Equity and restorative justice bills ask districts to make hard decisions
Sometimes, for good reasons, bills ask hard questions. This session some good reasons have been equity, inclusion and restorative justice. Last week, a bill asked House Judiciary Committee members: To protect students, which crimes should be remembered forever?
The statute ORS 342.143 controls how licenses for Oregon educators and administrators are issued. The statute contains a list of crimes that prohibit a convicted person from being issued a teacher or administrator license. These are sometimes called the “forever crimes” for school districts and can also affect selections for volunteer and committee work.
House Bill 2942 would remove some crimes, almost all of them related to illegal drugs, from that list. Removing those crimes would mean that, after completing all necessary study and credentialing, a person with one of these convictions would be eligible to receive a license and work as a licensed educator or administrator.

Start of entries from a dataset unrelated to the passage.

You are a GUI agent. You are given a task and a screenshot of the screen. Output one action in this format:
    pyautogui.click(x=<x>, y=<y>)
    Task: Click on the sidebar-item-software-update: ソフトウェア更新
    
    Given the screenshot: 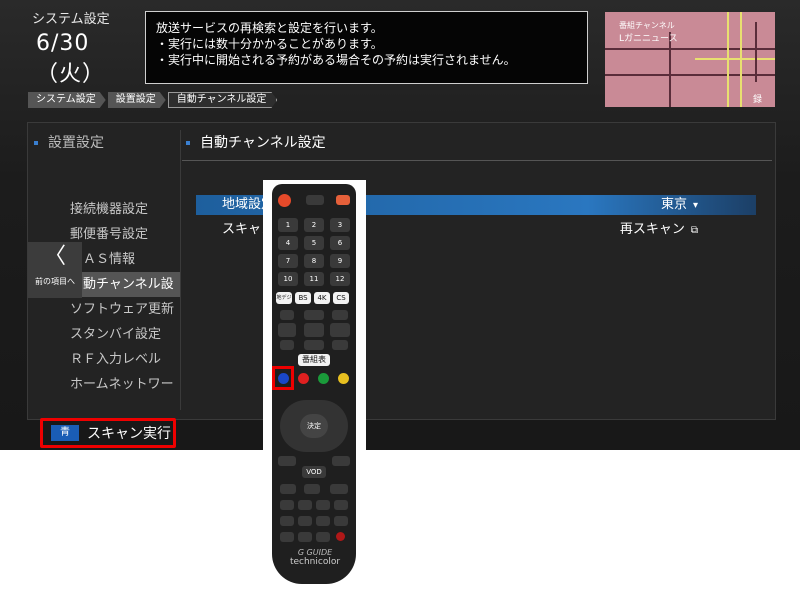 What is the action you would take?
    pyautogui.click(x=125, y=310)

Equity for students and employees is a driving force behind the bill.
Rep. Janelle Bynum, D-Clackamas, sponsored the bill. She told OSBA it would allow students to learn from adults who have overcome past mistakes and start conversations about whether districts should consider hiring people with prior convictions.
“The current system creates a lifelong penalty for past mistakes and compounds existing disparities within our communities,” she said. “Right now, people who have these lived experiences are prohibited from being employed, despite their talent, qualifications and valuable perspectives.”
School board members have voiced support.
The goal “is to create a path for folks who could benefit a certain group of youth to be able to work in our schools,” Helen Ying told the Judiciary Committee. Ying is an officer for the Oregon School Board Members of Color Caucus and Multnomah Education Service District board member. She said it would allow districts to hire people with nonviolent records.
Corvallis School Board Chair Sami Al-AbdRabbuh, an OSBA Board member and president of the caucus, told OSBA that the bill prioritized safety for students while addressing years of systemic inequity against people of color caused by the “war on drugs.”
“This bill supports people who were convicted with nonviolent criminal offenses and served their time,” Al-AbdRabbuh said. “They deserve the chance to serve their community.”
There was testimony against the bill as well.
“Finding great teachers is a national challenge,” Medford School District Assistant Superintendent Debbie Simons wrote to the committee. “Addressing the very real issues of poverty and inequity in our state and nation is a very real challenge. This bill does not serve or address either of those issues.”
The listed crimes were at one time considered terrible, and anyone who committed them was seen as absolutely dangerous to society. A career in schools was unthinkable.
That is no longer the case.
Both in Oregon and nationally, societal understanding of drug use and drug abuse disorders is changing rapidly. With the passage of ballot measures in 2014 and 2020, Oregon is the leader among states in drug-decriminalization policy. The push for drug decriminalization is a recognition that the criminal justice system has removed a disproportionate number of people of color from the school community.
HB 2942 is not alone in asking questions about the schools we want to have. Senate Bill 736 would create a task force on restorative justice. HB 2001 would prioritize diverse teachers in reductions in workforce processes. SB 683 would require instruction in schools on Oregon’s documented racist history.
These bills and others push hard questions. What do we owe each other? What should we do with systems that have hurt people of color? And if there is any merit in Oregonian goals of equity, justice or people “flying on their own wings,” is it important to consider how to change systems that punish individuals for the worst day of their lives, especially when the punished are so often people of color?
“These are people who have shown resilience,” said Parkrose School Board Chair Sonja Mckenzie, OSBA vice president. “These people have gone to school. They have a story. They’re going to have something to share with kids. What better role model for kids than someone who overcame adversity?”